In 1992, Denson ran for Humboldt County supervisor, but came in fourth in a field of eight. In 1995, he enrolled in William Howard Taft University's Taft Law School, a distance learning institution, from which he graduated in January 1999. He passed the California Bar Exam that month and in August 1999 was sworn in as an attorney. His practice for the first 16 years had been focused on defense of people charged with marijuana crimes or driving under the influence of alcohol or drugs. He has also represented, pro bono, activists arrested during protests of logging practices in the old-growth redwoods and, more recently, protesting the environmental impacts of the Willits bypass construction on US Highway 101.

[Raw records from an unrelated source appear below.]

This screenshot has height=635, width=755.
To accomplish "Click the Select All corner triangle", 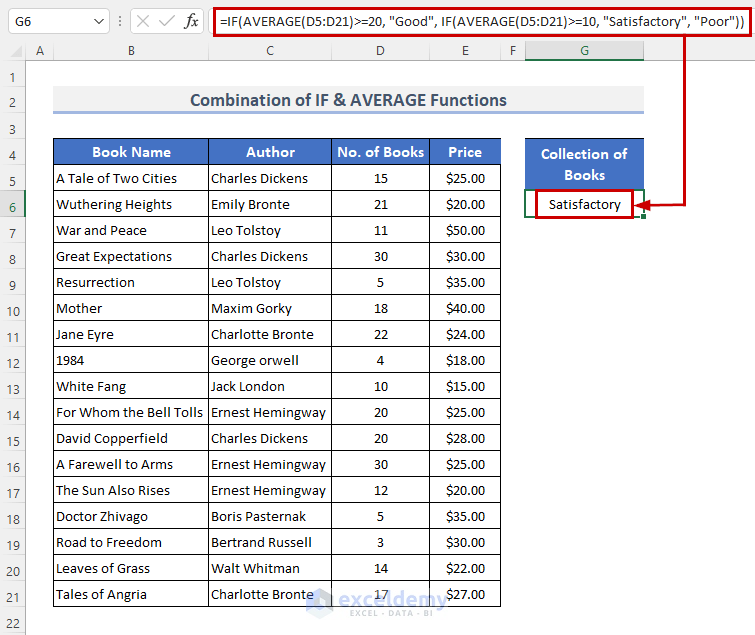I will point(14,51).
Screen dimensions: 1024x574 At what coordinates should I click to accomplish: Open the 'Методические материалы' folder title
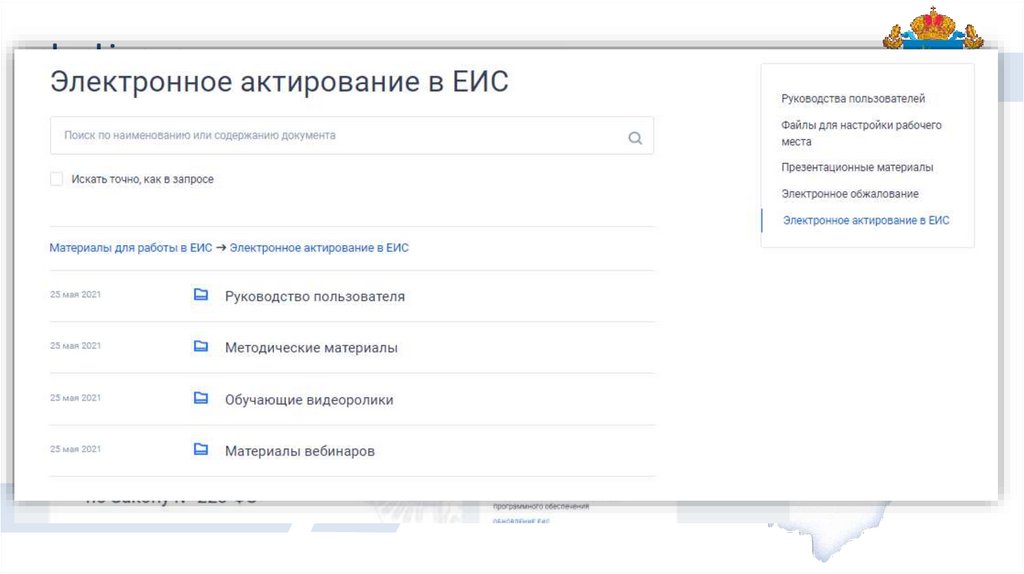click(311, 348)
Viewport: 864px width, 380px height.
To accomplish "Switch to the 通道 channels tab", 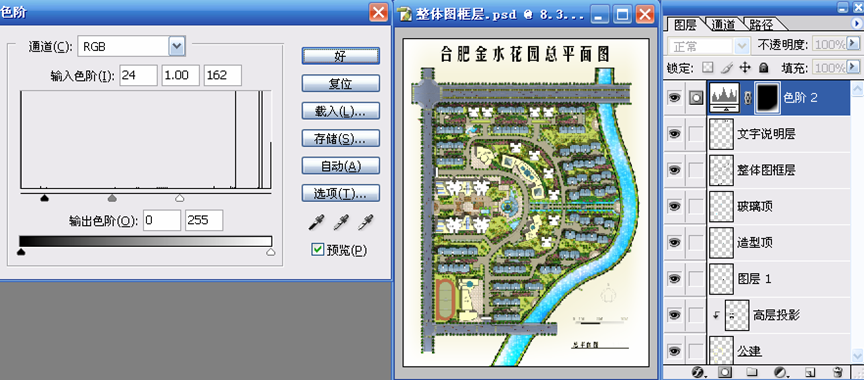I will 722,24.
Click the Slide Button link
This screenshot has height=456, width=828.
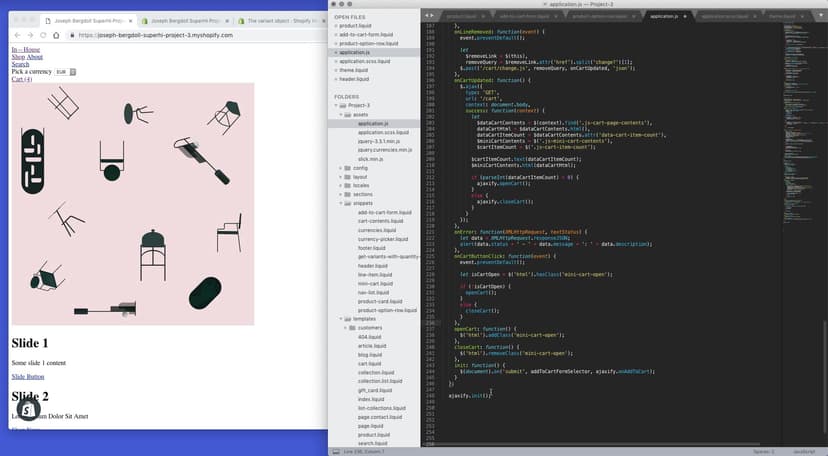tap(28, 376)
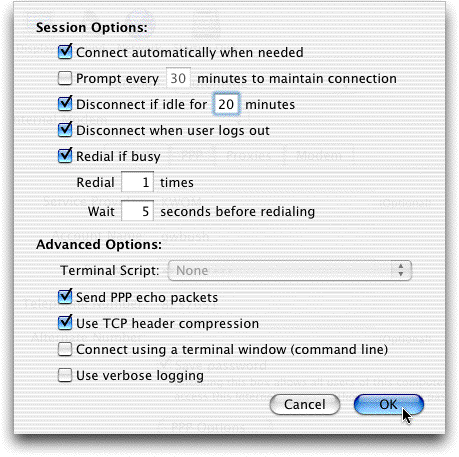
Task: Click the Redial times number field
Action: [x=137, y=182]
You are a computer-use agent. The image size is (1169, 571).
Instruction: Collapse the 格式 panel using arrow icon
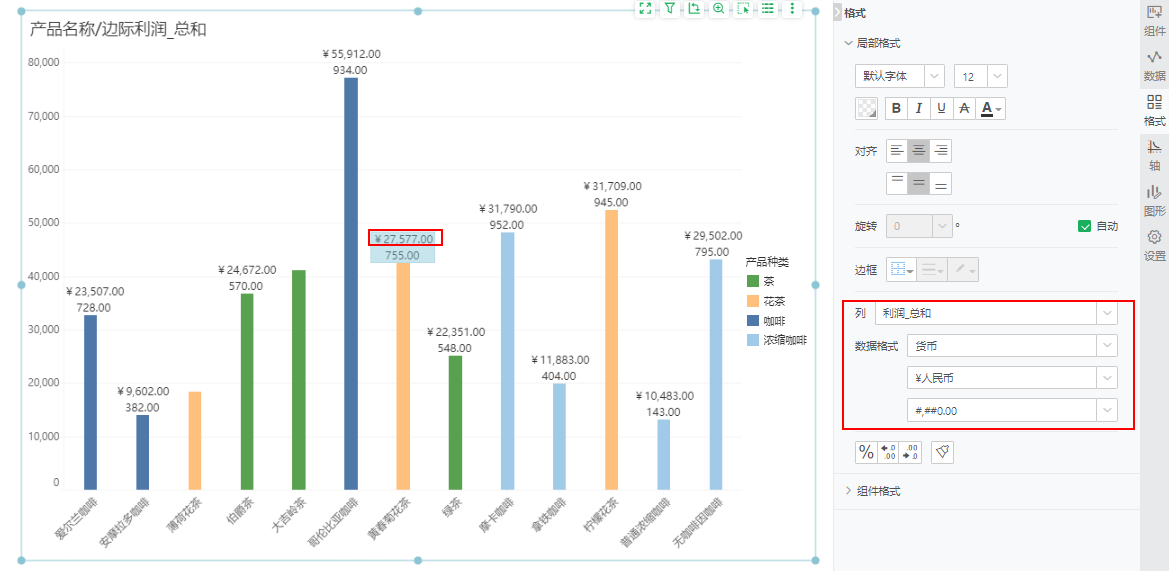837,12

He gave public lectures on California's medical marijuana law to patients and their caregivers, and for CalNORML; and hosts a monthly hour-long talk show on the topic on KMUD, a community radio station in Humboldt County, California. In 2006, he went to China as part of a Global Volunteers program and gave lectures on the American legal system to university students in Xi'an. In 2016, as cannabis law changed, relatively few cannabis arrests were made locally, and his law practice shifted from primarily criminal defense to counseling people who wanted Commercial Cannabis Cultivation permits under the Humboldt county ordinance. Perhaps 70-75 of his clients beat the December 31, 2016, deadline for applications to be filed. In 2017 he and Fred Fletcher filed a suit against Humboldt County alleging illegal changes to the county's marijuana tax law. The Court of Appeals ruled in their favor in 2020.

On Friday afternoon, April 12, 2024, Denison died at his home in Alderpoint, California, according to his wife Mary Alice Denson.

== Personal life ==
In the late 1960s, Denson and his first wife Patricia Sullivan married in 1963 before moving to California. They divorced shortly thereafter and Denson remarried.